→ What to do
Write each line again exactly as it is, from the opening line of the records below through the one containing "Task: Toggle the 4x", and add nothing.

→ Records to use
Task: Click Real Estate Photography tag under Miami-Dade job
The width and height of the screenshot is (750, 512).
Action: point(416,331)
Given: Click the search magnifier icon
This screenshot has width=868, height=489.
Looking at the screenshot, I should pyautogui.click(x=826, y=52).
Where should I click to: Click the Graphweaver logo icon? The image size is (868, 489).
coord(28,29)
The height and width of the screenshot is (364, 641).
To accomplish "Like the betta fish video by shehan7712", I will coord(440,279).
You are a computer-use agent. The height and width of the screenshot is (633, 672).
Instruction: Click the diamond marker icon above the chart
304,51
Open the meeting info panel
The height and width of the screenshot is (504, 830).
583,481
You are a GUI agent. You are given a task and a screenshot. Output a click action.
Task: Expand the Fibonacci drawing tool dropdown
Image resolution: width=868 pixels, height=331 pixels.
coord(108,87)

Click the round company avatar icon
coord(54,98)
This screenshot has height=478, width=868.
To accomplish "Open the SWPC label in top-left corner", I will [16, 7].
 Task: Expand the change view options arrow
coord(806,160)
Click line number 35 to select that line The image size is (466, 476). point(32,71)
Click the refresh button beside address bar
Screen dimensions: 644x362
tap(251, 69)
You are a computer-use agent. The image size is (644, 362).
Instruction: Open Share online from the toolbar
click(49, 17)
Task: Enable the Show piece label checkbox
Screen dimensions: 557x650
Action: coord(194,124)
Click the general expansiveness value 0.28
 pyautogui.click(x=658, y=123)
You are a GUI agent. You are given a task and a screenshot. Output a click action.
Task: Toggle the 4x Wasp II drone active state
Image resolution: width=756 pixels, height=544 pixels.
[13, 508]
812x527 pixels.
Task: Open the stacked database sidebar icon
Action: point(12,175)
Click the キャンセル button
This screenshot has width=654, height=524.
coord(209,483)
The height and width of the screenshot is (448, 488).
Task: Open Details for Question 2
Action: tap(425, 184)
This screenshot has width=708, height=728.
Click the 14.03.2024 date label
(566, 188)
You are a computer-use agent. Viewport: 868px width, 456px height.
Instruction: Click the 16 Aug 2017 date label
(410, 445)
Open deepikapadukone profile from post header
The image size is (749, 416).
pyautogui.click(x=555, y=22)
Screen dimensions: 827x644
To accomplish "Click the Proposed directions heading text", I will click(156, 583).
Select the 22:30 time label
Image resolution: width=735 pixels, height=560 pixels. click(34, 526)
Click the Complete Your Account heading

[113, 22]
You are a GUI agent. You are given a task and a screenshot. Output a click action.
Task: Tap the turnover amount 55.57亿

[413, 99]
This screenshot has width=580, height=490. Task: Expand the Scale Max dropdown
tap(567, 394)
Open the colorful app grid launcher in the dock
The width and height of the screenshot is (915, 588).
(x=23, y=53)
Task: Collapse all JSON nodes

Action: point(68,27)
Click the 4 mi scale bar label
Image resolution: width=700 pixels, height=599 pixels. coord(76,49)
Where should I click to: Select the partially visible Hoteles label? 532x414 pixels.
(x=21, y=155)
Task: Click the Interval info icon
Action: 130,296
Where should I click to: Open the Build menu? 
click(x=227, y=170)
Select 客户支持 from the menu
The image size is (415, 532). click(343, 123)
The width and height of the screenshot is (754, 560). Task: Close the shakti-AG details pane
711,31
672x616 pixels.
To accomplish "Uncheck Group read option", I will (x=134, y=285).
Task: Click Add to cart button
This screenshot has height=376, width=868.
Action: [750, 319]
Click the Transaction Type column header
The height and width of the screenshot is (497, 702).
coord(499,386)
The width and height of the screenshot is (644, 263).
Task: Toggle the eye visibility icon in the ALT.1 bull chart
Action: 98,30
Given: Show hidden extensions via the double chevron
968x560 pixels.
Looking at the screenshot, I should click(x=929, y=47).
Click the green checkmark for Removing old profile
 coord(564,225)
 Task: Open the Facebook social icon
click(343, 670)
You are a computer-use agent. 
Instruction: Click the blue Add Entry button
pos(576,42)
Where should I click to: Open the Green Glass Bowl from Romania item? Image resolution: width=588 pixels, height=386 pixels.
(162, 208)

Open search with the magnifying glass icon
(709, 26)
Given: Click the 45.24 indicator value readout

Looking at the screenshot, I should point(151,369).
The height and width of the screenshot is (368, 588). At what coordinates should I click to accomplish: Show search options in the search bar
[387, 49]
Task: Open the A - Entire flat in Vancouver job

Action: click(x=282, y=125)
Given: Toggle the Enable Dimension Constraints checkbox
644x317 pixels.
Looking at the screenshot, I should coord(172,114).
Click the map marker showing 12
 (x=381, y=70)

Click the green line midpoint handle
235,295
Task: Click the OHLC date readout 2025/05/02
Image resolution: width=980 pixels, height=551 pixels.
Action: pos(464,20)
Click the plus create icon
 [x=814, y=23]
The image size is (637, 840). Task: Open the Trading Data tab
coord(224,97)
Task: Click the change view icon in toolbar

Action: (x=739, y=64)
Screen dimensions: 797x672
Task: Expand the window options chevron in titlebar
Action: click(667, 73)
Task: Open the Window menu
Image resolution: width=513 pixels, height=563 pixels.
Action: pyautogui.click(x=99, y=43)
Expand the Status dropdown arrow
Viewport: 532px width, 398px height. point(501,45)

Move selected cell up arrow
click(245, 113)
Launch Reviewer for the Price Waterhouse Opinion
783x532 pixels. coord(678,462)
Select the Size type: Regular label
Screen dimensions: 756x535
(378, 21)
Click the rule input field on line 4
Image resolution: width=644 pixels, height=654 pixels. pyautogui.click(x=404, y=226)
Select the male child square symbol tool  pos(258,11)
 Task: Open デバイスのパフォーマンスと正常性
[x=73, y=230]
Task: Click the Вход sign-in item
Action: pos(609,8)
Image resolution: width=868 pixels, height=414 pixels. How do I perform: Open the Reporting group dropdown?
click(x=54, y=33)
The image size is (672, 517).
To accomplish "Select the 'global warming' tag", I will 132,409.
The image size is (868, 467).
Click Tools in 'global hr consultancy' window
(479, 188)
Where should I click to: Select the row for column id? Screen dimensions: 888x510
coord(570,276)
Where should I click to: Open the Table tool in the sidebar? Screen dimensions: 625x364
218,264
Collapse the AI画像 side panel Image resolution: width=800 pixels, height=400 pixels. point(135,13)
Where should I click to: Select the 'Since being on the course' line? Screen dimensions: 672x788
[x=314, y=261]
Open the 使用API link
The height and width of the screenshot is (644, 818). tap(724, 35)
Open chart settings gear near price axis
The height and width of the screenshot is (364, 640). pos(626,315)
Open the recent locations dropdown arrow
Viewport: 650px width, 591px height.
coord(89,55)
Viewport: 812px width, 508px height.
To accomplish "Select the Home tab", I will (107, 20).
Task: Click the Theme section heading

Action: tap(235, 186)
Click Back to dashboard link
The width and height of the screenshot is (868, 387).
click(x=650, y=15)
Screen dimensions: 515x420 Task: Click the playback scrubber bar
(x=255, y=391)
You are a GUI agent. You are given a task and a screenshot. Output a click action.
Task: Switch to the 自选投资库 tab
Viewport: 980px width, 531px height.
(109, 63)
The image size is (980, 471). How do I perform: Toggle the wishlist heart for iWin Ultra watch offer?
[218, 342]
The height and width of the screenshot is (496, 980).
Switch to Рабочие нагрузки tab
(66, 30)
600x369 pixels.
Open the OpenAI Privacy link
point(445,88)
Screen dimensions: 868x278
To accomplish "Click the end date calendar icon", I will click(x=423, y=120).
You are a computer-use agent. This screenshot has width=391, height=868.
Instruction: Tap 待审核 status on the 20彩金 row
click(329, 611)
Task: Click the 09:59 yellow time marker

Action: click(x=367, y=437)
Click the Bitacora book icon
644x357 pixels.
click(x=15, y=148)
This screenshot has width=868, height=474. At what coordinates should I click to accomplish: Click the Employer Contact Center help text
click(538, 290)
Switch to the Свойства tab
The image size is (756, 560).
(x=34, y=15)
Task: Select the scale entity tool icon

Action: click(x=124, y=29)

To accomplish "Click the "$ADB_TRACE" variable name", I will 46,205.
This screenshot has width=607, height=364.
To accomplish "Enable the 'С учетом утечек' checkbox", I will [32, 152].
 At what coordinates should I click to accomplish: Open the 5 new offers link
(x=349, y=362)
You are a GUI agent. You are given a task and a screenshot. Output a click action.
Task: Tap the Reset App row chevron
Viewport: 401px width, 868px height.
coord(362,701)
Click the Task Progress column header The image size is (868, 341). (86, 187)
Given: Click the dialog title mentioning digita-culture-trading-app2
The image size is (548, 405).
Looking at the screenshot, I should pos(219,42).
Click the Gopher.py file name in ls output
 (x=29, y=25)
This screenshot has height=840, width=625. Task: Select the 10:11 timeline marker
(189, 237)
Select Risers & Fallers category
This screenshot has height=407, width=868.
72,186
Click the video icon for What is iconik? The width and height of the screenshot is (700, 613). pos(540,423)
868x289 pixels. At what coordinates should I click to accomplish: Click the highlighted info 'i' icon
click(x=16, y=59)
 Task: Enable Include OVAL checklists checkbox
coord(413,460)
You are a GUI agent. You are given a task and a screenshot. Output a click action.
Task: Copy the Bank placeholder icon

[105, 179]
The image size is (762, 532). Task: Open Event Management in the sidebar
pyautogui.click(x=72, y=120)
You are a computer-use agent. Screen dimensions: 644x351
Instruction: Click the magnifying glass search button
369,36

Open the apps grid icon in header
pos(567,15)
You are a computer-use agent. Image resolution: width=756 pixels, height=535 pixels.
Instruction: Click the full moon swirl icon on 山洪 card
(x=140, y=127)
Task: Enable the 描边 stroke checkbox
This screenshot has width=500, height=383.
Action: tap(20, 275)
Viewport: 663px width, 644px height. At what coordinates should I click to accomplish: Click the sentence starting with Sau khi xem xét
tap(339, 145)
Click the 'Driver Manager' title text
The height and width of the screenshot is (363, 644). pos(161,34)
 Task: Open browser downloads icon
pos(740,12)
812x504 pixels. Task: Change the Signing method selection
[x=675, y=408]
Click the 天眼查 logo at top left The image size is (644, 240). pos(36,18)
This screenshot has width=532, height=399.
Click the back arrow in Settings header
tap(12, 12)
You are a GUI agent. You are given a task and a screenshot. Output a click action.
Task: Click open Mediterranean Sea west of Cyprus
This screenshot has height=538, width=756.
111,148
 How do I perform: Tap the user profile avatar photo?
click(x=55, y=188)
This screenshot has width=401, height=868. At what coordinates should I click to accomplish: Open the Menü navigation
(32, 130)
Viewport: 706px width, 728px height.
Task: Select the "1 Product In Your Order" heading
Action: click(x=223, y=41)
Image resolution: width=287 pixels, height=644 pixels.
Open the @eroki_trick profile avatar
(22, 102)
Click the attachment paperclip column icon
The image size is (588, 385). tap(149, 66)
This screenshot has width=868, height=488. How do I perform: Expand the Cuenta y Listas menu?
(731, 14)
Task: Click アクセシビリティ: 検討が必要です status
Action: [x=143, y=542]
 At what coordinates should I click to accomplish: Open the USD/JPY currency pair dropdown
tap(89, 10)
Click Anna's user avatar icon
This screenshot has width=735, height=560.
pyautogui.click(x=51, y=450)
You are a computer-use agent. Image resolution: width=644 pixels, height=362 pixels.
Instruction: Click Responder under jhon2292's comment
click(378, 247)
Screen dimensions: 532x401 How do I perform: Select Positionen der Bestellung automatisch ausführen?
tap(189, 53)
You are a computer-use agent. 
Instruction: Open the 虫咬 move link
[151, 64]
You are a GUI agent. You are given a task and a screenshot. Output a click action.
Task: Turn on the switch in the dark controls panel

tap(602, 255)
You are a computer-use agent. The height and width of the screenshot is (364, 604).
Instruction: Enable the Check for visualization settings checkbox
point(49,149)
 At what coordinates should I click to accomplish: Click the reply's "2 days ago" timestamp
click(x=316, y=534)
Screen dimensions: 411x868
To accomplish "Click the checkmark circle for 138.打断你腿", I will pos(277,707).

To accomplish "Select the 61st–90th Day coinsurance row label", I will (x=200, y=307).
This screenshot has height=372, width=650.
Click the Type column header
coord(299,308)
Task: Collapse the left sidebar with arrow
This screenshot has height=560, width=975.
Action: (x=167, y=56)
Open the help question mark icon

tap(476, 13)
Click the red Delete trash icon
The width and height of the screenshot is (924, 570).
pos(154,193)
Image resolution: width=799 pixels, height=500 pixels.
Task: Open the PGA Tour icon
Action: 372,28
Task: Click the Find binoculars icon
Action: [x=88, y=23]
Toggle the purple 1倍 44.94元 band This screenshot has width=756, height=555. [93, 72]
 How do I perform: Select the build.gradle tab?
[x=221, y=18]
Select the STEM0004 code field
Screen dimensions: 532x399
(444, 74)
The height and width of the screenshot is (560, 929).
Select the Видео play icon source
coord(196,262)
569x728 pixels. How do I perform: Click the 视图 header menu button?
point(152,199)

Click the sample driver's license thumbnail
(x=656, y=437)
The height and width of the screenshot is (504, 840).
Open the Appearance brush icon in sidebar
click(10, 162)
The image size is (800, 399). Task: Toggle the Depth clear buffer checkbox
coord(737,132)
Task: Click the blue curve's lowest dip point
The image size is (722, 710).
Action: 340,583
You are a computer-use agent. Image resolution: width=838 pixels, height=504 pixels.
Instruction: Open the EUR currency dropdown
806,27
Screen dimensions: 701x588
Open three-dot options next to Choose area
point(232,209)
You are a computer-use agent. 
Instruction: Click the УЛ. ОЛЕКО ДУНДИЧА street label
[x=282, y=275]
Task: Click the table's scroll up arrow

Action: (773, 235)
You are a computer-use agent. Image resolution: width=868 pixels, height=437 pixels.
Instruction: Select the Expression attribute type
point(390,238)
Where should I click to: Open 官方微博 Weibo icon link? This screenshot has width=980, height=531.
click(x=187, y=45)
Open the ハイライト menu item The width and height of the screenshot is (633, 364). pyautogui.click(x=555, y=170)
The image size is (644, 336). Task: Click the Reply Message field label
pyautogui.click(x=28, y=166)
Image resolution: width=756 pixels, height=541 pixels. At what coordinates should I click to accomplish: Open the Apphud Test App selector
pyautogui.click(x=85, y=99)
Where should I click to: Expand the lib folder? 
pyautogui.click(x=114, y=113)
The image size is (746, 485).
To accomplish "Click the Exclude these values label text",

→ Answer below
Task: Click Real Estate Photography tag under Miami-Dade job
The width and height of the screenshot is (750, 512).
Action: point(416,331)
Given: Click the search magnifier icon
This screenshot has width=868, height=489.
Looking at the screenshot, I should pyautogui.click(x=826, y=52).
Where should I click to: Click the Graphweaver logo icon? The image size is (868, 489).
coord(28,29)
The height and width of the screenshot is (364, 641).
To accomplish "Like the betta fish video by shehan7712", I will coord(440,279).
You are a computer-use agent. The height and width of the screenshot is (633, 672).
Instruction: Click the diamond marker icon above the chart
304,51
Open the meeting info panel
The height and width of the screenshot is (504, 830).
583,481
You are a GUI agent. You are given a task and a screenshot. Output a click action.
Task: Expand the Fibonacci drawing tool dropdown
Image resolution: width=868 pixels, height=331 pixels.
coord(108,87)

Click the round company avatar icon
coord(54,98)
This screenshot has height=478, width=868.
To accomplish "Open the SWPC label in top-left corner", I will [16, 7].
 Task: Expand the change view options arrow
coord(806,160)
Click line number 35 to select that line The image size is (466, 476). point(32,71)
Click the refresh button beside address bar
Screen dimensions: 644x362
tap(251, 69)
You are a computer-use agent. The image size is (644, 362).
Instruction: Open Share online from the toolbar
click(49, 17)
Task: Enable the Show piece label checkbox
Screen dimensions: 557x650
Action: coord(194,124)
Click the general expansiveness value 0.28
 pyautogui.click(x=658, y=123)
You are a GUI agent. You are given a task and a screenshot. Output a click action.
Task: Toggle the 4x Wasp II drone active state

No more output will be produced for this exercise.